In July, the court struck down three provisions of the law, and in December the court sent traffic camera lawsuits filed by Springfield and Toledo back to lower courts. Many camera programs were shut down by the law or by voters – but some programs continue, and some cities say they’ll bring theirs back.
There were some important free speech cases – for instance, the court’s October ruling that requiring people living with HIV to disclose their status to potential sexual partners is constitutional. And a sharply divided court also ruled that portions of the Pike County Coroner’s autopsy reports on the murders of eight members of the Rhoden and Gilley families in 2016 are not public records, because they’re part of an open investigation.
And there were big decisions involving kids. In October, the justices split in sayingjuvenile courts can dismiss sex charges against a child under 13 if the kids involved in sexual conduct were close in age.
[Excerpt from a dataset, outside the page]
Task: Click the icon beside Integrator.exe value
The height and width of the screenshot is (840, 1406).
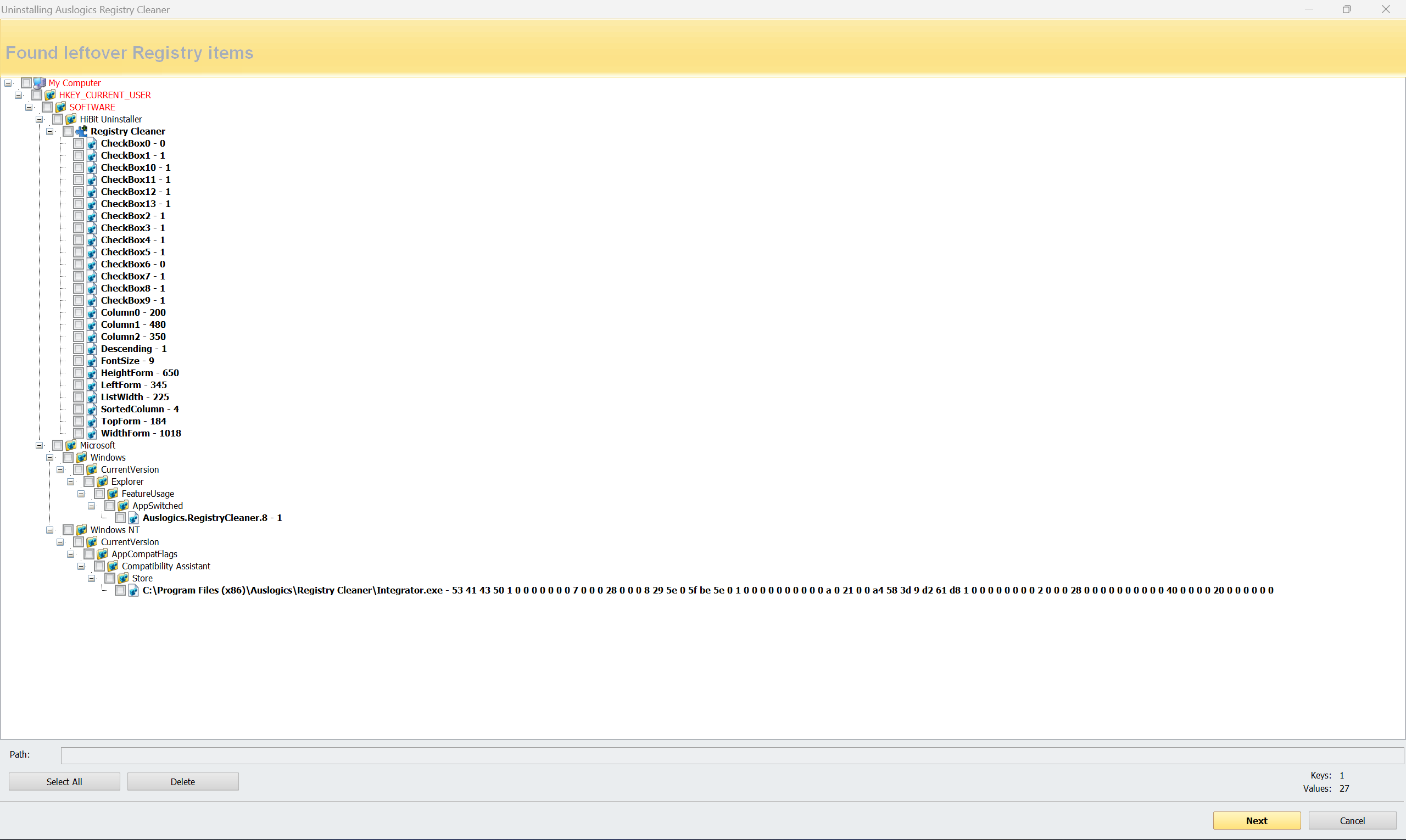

Attorney David Strait argued to the court in May that the charge went against Ohio law protecting kids under 13, who are unable to consent and also can’t be charged with rape and other crimes: “If both the offender and the alleged victim are within that protected class, then this distinction between the two breaks down."
The court ruled in July that a lack of financial support isn’t the only thing required for a court to declare that a parent has willfully abandoned a child and that an adoption can proceed – the parent’s consent is also still needed. And in May the court unanimously said a student’s constitutional rights weren’t violated by a search of an unattended book bag that led to the discovery of a gun.
There’s still no ruling yet on a lawsuit that could affect thousands of kids at the state’s largest online charter school, the Electronic Classroom of Tomorrow. In June the state Board of Education ordered ECOT to pay back $60 million in state funding it got for actually having 60% fewer students than it claimed it did. But ECOT spokesman Neil Clark said then the battle with the Ohio Department of Education wasn’t over. “We will resist any actions that they take and we’ll continue to appeal to the General Assembly or others to correct what’s been going wrong in this process.” And when asked if it will go to the Ohio Supreme Court, Clark said, “Absolutely.”
In July, the justices voted to allow the state to start deducting $2.5 million from its $8.1 million monthly payments to ECOT. The court has set arguments in the case for February 13.
The year also brought a new issue for the court to debate within itself. Its only Democrat, Justice Bill O’Neill, said at the start of the year he was thinking of running for governor, but that he wouldn’t if Richard Cordray joined the race. Cordray did, but O’Neill now says he’ll run becauseno candidate is supporting legalizing marijuana.
O’Neill has said he’ll leave the bench January 26, but Senate President Larry Obhof has suggested lawmakers might try to remove O’Neill when they return in January. O'Neill responded to that by saying: “If they want to have a public hearing to determine whether or not I should stop ruling on important cases a week earlier, I’d said let them convene what they want to convene whatever they want to convene and I’ll gladly respond.”
Republican Gov. John Kasich has been taking in applications from those who want to be picked by him to fill out the rest of O’Neill’s term. O’Neill couldn’t run for re-election in 2018 because of his age.